Objective:
Print the rows below exactly, beginning with the line that contains "Image resolution: width=1280 pixels, height=720 pixels. How" and continuing through the line that contains "tap(317, 1039)".

Extracted material:
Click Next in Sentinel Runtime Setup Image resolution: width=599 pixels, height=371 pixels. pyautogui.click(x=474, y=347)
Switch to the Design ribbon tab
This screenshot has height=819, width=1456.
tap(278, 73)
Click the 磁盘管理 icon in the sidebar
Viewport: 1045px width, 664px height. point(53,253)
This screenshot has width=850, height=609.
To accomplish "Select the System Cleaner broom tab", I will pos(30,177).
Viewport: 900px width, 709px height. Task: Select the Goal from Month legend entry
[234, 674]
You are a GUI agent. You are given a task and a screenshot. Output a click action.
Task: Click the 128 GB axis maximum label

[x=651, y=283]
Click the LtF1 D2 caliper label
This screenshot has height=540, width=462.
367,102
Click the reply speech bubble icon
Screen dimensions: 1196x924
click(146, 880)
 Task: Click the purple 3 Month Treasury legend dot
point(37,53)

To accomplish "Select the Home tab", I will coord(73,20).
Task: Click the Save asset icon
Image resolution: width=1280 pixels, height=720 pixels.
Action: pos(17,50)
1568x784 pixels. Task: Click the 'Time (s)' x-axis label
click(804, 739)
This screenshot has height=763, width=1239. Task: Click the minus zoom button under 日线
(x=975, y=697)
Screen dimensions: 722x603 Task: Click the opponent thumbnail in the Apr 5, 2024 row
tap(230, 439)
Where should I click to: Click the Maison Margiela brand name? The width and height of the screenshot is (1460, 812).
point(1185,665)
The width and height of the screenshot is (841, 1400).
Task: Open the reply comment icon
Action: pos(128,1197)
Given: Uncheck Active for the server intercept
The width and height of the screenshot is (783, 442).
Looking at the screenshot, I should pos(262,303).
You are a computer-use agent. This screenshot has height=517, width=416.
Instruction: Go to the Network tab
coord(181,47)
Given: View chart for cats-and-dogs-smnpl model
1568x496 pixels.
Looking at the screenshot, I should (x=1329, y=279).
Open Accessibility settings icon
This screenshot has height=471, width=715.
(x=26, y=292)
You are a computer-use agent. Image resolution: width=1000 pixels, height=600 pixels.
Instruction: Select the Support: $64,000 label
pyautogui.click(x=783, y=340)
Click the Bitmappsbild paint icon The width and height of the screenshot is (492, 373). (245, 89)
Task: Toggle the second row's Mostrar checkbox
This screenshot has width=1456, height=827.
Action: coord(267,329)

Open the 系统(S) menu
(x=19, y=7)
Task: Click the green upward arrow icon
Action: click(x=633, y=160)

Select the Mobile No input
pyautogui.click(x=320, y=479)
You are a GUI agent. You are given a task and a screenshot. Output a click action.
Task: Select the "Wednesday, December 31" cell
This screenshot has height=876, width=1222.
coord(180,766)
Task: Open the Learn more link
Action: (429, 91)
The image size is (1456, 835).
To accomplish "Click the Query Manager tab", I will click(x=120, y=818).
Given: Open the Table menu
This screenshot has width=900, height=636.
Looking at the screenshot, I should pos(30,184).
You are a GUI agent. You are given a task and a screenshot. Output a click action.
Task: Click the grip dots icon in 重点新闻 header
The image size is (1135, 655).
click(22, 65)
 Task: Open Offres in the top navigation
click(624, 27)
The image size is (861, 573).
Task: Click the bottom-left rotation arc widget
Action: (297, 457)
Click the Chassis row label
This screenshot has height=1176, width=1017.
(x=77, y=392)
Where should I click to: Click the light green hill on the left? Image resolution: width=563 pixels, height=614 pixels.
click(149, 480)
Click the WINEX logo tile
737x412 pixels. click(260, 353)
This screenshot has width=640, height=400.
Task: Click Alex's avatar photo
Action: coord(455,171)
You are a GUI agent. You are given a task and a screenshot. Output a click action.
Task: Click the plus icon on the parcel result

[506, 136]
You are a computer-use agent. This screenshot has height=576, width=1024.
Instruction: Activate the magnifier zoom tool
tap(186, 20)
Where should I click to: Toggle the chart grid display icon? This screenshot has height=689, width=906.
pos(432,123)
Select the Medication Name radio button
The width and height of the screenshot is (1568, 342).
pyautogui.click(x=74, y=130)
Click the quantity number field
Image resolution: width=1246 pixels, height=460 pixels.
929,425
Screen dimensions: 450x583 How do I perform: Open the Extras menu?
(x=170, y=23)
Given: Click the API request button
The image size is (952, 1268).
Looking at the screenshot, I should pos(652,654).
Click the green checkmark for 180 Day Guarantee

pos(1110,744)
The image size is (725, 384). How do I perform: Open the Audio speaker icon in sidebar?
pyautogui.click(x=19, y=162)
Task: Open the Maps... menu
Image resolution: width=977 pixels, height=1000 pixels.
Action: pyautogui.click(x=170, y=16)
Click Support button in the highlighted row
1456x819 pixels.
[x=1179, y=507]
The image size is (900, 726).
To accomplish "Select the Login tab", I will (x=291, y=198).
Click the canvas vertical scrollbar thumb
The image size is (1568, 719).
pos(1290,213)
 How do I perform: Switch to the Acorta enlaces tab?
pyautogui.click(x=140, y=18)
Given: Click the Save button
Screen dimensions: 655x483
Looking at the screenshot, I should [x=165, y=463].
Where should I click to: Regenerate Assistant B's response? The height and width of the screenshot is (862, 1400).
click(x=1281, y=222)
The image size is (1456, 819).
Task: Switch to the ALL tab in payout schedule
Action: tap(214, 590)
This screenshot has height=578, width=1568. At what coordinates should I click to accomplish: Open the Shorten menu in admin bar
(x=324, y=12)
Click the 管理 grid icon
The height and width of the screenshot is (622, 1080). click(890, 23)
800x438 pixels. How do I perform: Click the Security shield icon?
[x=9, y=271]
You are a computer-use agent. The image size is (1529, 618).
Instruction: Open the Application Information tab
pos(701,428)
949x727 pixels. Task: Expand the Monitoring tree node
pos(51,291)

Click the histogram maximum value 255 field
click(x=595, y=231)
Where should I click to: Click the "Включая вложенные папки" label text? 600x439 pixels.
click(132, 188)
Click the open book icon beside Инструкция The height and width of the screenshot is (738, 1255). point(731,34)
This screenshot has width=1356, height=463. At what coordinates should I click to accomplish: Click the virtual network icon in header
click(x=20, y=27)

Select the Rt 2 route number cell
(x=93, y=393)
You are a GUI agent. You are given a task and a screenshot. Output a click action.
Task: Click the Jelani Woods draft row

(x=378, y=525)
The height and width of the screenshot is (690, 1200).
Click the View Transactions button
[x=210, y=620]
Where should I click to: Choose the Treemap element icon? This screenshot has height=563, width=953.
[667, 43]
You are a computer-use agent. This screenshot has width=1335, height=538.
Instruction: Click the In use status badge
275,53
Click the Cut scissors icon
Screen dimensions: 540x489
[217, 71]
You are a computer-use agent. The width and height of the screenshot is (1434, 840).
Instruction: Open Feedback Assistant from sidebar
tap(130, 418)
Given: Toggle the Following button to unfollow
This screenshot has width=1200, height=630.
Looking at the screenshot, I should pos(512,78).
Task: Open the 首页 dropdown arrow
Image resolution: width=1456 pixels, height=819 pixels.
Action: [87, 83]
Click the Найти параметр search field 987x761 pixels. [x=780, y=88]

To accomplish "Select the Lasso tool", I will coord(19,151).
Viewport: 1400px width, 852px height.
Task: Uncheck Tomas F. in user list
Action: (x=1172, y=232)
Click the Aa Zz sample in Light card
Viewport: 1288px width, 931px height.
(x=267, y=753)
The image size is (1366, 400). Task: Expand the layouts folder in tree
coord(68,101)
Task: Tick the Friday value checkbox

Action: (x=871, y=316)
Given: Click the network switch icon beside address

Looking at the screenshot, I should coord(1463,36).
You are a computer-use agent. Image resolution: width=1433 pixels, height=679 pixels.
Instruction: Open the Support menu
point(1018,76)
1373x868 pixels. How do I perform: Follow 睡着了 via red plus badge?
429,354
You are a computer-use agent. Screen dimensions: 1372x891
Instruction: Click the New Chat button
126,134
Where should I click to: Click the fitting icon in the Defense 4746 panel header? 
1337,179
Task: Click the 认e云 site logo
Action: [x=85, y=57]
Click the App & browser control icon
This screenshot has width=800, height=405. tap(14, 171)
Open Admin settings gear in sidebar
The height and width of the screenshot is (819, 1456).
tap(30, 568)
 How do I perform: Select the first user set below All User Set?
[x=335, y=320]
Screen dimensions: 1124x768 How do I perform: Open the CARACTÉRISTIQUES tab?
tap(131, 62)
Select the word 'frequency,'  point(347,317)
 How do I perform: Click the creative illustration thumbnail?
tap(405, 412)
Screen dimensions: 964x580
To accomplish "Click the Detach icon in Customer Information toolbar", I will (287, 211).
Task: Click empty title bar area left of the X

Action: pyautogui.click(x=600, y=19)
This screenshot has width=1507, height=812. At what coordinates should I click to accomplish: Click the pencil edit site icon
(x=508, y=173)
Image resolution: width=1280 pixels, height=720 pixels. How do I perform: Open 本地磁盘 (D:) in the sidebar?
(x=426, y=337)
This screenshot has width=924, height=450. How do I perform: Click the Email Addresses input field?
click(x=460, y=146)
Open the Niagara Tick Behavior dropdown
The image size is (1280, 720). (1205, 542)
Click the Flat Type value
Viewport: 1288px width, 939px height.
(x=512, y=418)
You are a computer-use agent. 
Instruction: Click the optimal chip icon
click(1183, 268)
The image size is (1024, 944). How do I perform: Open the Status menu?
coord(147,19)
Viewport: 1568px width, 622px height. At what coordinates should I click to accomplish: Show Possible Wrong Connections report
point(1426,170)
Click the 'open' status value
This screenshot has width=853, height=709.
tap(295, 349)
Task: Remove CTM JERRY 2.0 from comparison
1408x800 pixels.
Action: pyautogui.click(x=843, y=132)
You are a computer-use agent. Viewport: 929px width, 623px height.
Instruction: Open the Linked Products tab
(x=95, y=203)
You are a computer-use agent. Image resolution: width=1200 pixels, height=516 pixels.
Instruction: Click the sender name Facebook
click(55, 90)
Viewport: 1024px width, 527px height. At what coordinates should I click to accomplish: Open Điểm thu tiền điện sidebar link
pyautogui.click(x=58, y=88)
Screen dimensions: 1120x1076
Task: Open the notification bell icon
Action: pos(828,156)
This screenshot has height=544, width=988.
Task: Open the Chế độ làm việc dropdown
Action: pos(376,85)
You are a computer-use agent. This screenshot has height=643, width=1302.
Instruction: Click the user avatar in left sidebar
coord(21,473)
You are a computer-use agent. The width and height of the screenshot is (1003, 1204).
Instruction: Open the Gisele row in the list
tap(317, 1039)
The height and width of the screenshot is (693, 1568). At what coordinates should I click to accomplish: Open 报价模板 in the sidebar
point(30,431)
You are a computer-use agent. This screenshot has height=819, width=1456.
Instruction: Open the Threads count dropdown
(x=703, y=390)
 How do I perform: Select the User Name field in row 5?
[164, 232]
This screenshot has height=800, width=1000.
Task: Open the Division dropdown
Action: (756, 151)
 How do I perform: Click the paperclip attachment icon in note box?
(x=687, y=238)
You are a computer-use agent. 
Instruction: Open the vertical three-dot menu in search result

Output of the exercise:
Image resolution: width=1280 pixels, height=720 pixels. How do I perform: Open 本地磁盘 (D:) in the sidebar?
(x=426, y=337)
This screenshot has width=924, height=450. How do I perform: Click the Email Addresses input field?
click(x=460, y=146)
Open the Niagara Tick Behavior dropdown
The image size is (1280, 720). (1205, 542)
Click the Flat Type value
Viewport: 1288px width, 939px height.
(x=512, y=418)
You are a computer-use agent. 
Instruction: Click the optimal chip icon
click(1183, 268)
The image size is (1024, 944). How do I perform: Open the Status menu?
coord(147,19)
Viewport: 1568px width, 622px height. At what coordinates should I click to accomplish: Show Possible Wrong Connections report
point(1426,170)
Click the 'open' status value
This screenshot has width=853, height=709.
tap(295, 349)
Task: Remove CTM JERRY 2.0 from comparison
1408x800 pixels.
Action: pyautogui.click(x=843, y=132)
You are a computer-use agent. Viewport: 929px width, 623px height.
Instruction: Open the Linked Products tab
(x=95, y=203)
You are a computer-use agent. Image resolution: width=1200 pixels, height=516 pixels.
Instruction: Click the sender name Facebook
click(55, 90)
Viewport: 1024px width, 527px height. At what coordinates should I click to accomplish: Open Điểm thu tiền điện sidebar link
pyautogui.click(x=58, y=88)
Screen dimensions: 1120x1076
Task: Open the notification bell icon
Action: pos(828,156)
This screenshot has height=544, width=988.
Task: Open the Chế độ làm việc dropdown
Action: pos(376,85)
You are a computer-use agent. This screenshot has height=643, width=1302.
Instruction: Click the user avatar in left sidebar
coord(21,473)
You are a computer-use agent. The width and height of the screenshot is (1003, 1204).
Instruction: Open the Gisele row in the list
tap(317, 1039)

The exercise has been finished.